On l'attendait avec délectation
ce premier récital parisien de Juan Diego Florèz, dont les
apparitions à Garnier dans L'italiana in Algeri et La
Cenerentola nous avaient enthousiasmés, et la foule se pressait
nombreuse devant les portes du Théâtre des Champs-Elysées
qui affichait salle comble. Pourtant, à la sortie, on pouvait difficilement
cacher une certaine déception.
Le programme, alléchant au demeurant,
était centré sur les trois maîtres du bel canto italien,
Rossini, Bellini et Donizetti, répertoire de prédilection
du ténor péruvien mais, il est vrai, peu familier de l'Orchestre
National de France. Cela ne justifie pas pour autant la mise en place approximative,
les nombreux décalages au niveau des choeurs, brouillons à
souhait, ni surtout le festival de fausses notes auquel nous avons eu droit
tout au long de la soirée (Ah, les cors dans l'ouverture du Barbiere,
un vrai supplice pour les oreilles !). Est-ce dû à un nombre
insuffisant de répétitions ? Peut-être, mais la faute
en incombe essentiellement au chef qui nous a donné à entendre
ce qui se fait de pire dans cette musique : dès la sinfonia
du Signor Bruschino on frémit ! Monsieur Mazzola confond
crescendo rossinien et marche militaire. Celle du Barbiere,
on l'a dit est à ajouter à la liste des souvenirs à
effacer d'urgence de notre mémoire tout comme celle des Capuleti,
d'une légèreté toute pachydermique. Cerise sur le
gâteau, le finale de l'ouverture de la Fille du régiment
ferait passer n'importe quel orphéon tonitruant de sous-préfecture
pour un orchestre de chambre raffiné ! Dans les arias on
n'est guère plus gâté, mais fort heureusement, la voix
du ténor parvient à racheter (partiellement, du moins) tout
cela.
A tout seigneur, tout honneur, la première
partie du récital est entièrement consacrée à
Rossini, compositeur fétiche de Florèz, depuis ses débuts
en 1996 au Festival de Pesaro dans Matilde di Shabran (c'est également
à Rossini que le chanteur a dédié son premier
album publié chez Decca, CD unanimement salué par la
critique).
Dès qu'il entre sur le plateau,
on tombe immédiatement sous le charme indéniable du jeune
et fringant ténor. Si l'extrait du Signor Bruschino paraît
quelque peu appliqué, Juan Diego Florèz nous livre une interprétation
quasi anthologique du second air d'Idreno (Semiramide) : séduction
irrésistible du timbre, sens de la nuance, et suraigu triomphant.

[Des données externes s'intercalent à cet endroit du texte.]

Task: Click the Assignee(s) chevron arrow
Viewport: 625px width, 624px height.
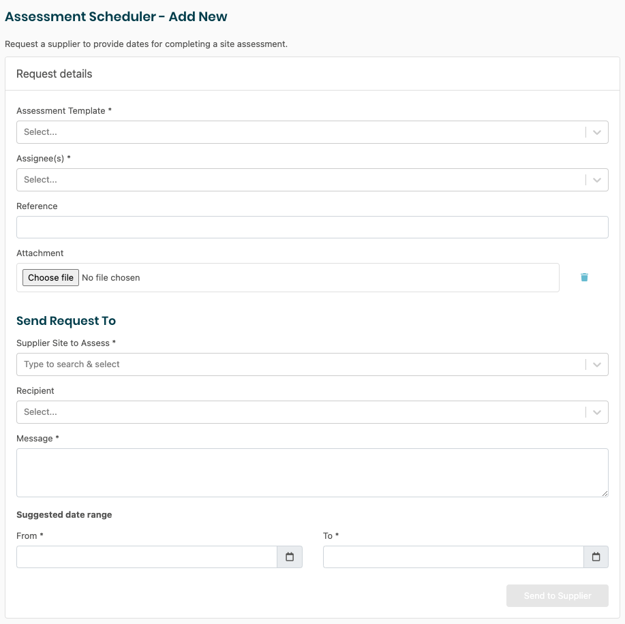Action: pyautogui.click(x=597, y=180)
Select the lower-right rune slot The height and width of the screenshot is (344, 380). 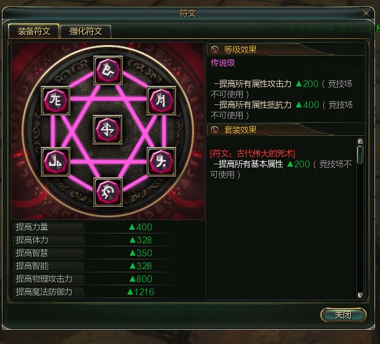tap(161, 162)
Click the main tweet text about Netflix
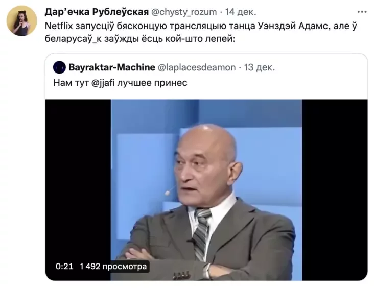The image size is (374, 288). (x=201, y=32)
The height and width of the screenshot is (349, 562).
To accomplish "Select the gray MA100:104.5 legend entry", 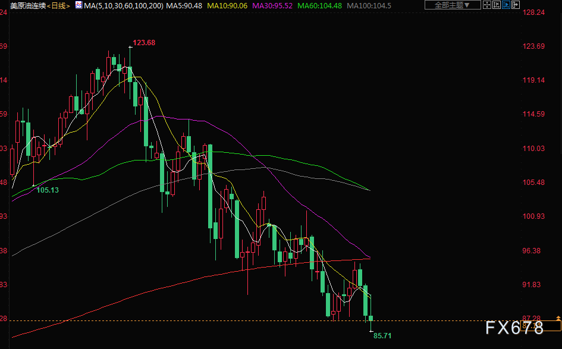I will coord(369,5).
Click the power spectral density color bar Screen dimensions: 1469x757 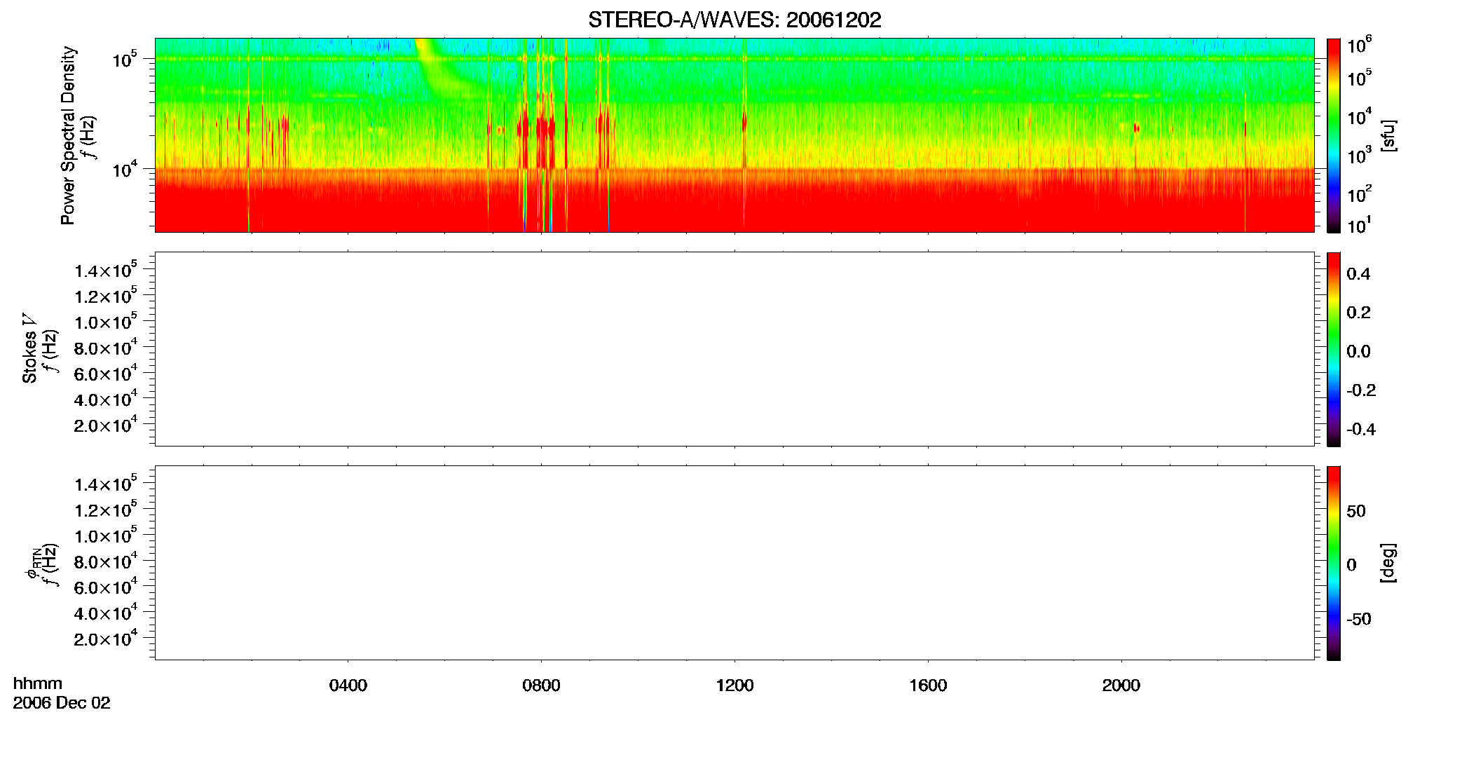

La salle est conquise. Enfin, il se joue avec panache de toutes les difficultés
du terrifiant "Cessa di più resistere" (1) qui
met les spectateurs en délire et confirme son incroyable facilité
à exécuter les vocalises les plus périlleuses, ce
que le disque nous avait déjà laissé pressentir.
Plus à son affaire dans les
morceaux d'agilité (l'extrait de Rita est à ce titre
d'une bonne humeur communicative) que dans l'élégie ( la
"furtiva lacrima" a paru quelque peu extérieure et privée
de legato), le ténor péruvien achève son programme
avec un ébouriffant "Ah ! mes amis", l'air aux neuf contre-ut, admirablement
projetés, qui lui vaudra une ovation debout (2)
de la part d'un public qui en redemande encore.
Trois bis, parmi lesquels une
"Donna è mobile" bâclée, tout entière tournée
vers l'aigu final et l'inévitable "Granada" concluent ce récital
qui nous laisse malgré tout sur notre faim.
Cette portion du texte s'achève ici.